- **MATERIAL FOR THIS EXERCISE**

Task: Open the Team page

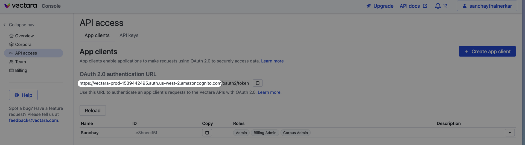Action: (21, 62)
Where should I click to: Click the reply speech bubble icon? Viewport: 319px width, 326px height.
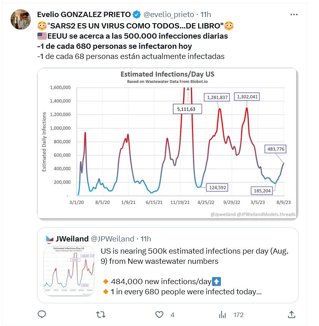tap(42, 314)
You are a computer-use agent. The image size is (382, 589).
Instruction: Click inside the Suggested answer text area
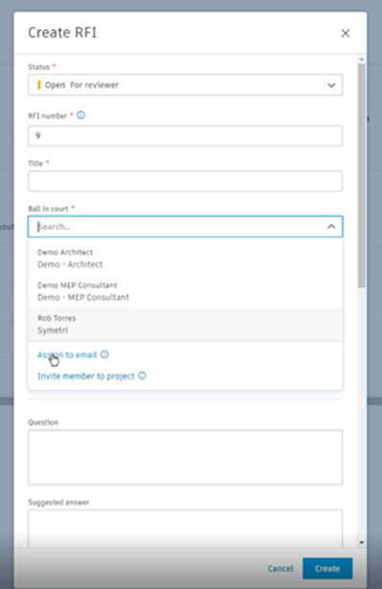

- **WHAT IS NEEDED**
Give the entries again without a single change, but with no pictures.

- **RESULT FOR THIS TASK**
Task: Open the Team page

Action: (21, 62)
Where should I click to: Click the reply speech bubble icon? Viewport: 319px width, 326px height.
tap(42, 314)
You are a computer-use agent. The image size is (382, 589).
Instruction: Click inside the Suggested answer text area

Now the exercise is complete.